The transition into Islam that I experienced happened after a visit to India in 2004 and 2005 with a group of friends from my college. We had recently graduated from the Pennsylvania Academy of Fine Arts, which was the first art academy founded in the United States and therefore had grown to have a large endowment and a generous network of local patrons. Each year, the Academy offers travel scholarships and prize money to third and fourth-year students. A friend had been awarded a travel scholarship and so she decided to travel to her native India after being abroad for several years, and she invited four of us, all Americans, along.

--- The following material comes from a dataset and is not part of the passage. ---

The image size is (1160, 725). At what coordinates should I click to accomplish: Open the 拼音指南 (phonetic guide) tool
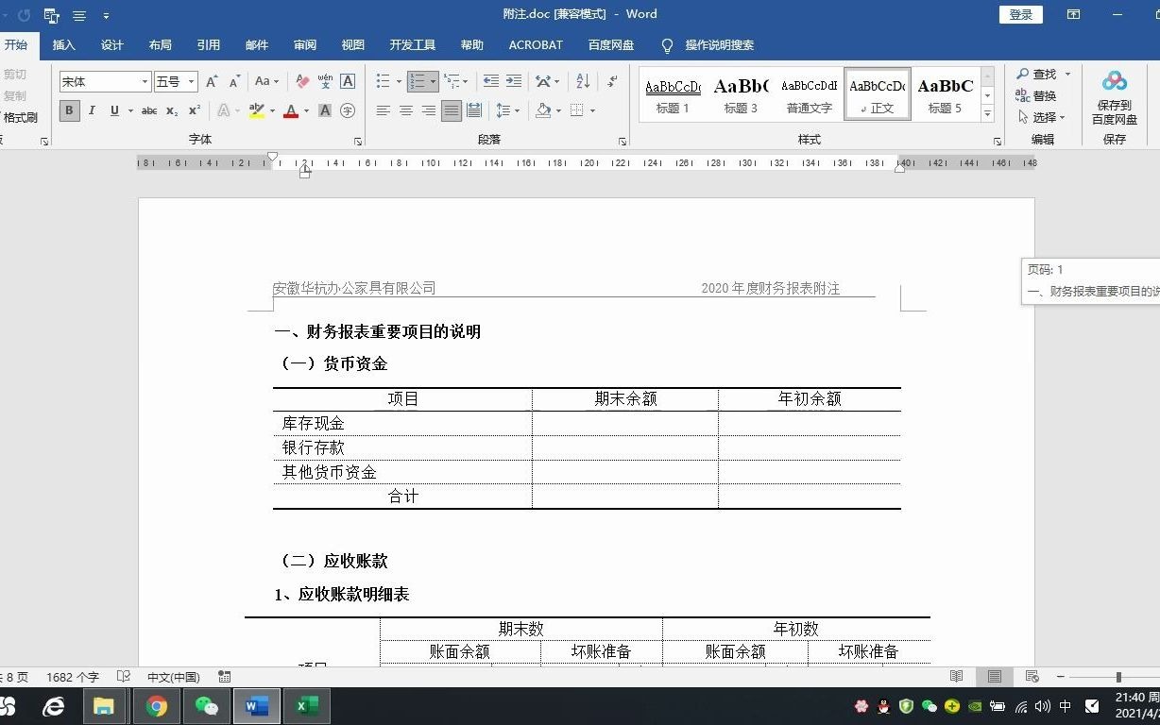(x=324, y=82)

During this trip I was lucky to have the opportunity to visit three of the great architectural masterworks of the Mughal emperor Shah Jahan, including the Taj Mahal, which is another example of one of the most iconic and often represented masterpieces in the world, as well as the Jama Masjid and ruins of the Red Fort in Old Delhi. Visiting the Taj Mahal is a great opportunity for many foreign tourists in India to experience traditional Islamic forms although they may not be specifically traveling to see them. So, I was exposed for the first time to monumental Arabic calligraphy from the Qur’an inlaid into the facade in jali-thuluth script with black marble; I enjoyed the perfect symmetry of the char bagh, the four-squared gardens divided by water channels which were influenced by the Persian garden and represent an earthly simulation of the Jannatul-Firdaus, the gardens of paradise “under which rivers flow.”

I did not know what to expect by traveling to India for the first time, and besides having my limited Western worldview painfully (at the time) blown apart to gain a greater understanding of what it means to be in the world, the beautiful form and harmony of the great Mughal architecture lingered with me. There was something to the harmony and symmetry of form that I kept returning to and couldn’t disregard. It was as if the harmony of man-made form reflected some greater harmony which I was not able to realize intellectually, but on a spiritual level already understood. Also, the fact that there was no object framed by the architecture and the emptiness of the void was emphasized was and continues to be profound and compelling to me.

Either way, the beauty of what I witnessed stood in stark contrast to the ugliness of the milieu in America at the time, as the horrific and unacceptable war in Iraq ground on and the mainstream media projected predominantly negative ideas and images about Islam to the monocultural masses. The contrast between what I saw and experienced in the erstwhile lands of Islam versus what the culture attempted to inculcate in me created the dynamic whereby I began studying Islam and which lead to eventual acceptance.

Like Michelangelo, we can be confident that Shah Jahan would have had a sense of the historical import of his greatest masterwork. Would he know that up to 8 million people from all over the world now visit every year? By the mid-1600s he would have known of the European conquest and settlement throughout the Americas. Would he have guessed that the buildings that he undertook would have lead some guy from a country called the United States, a descendant of Christians but a kafir, to accept Islam four centuries later?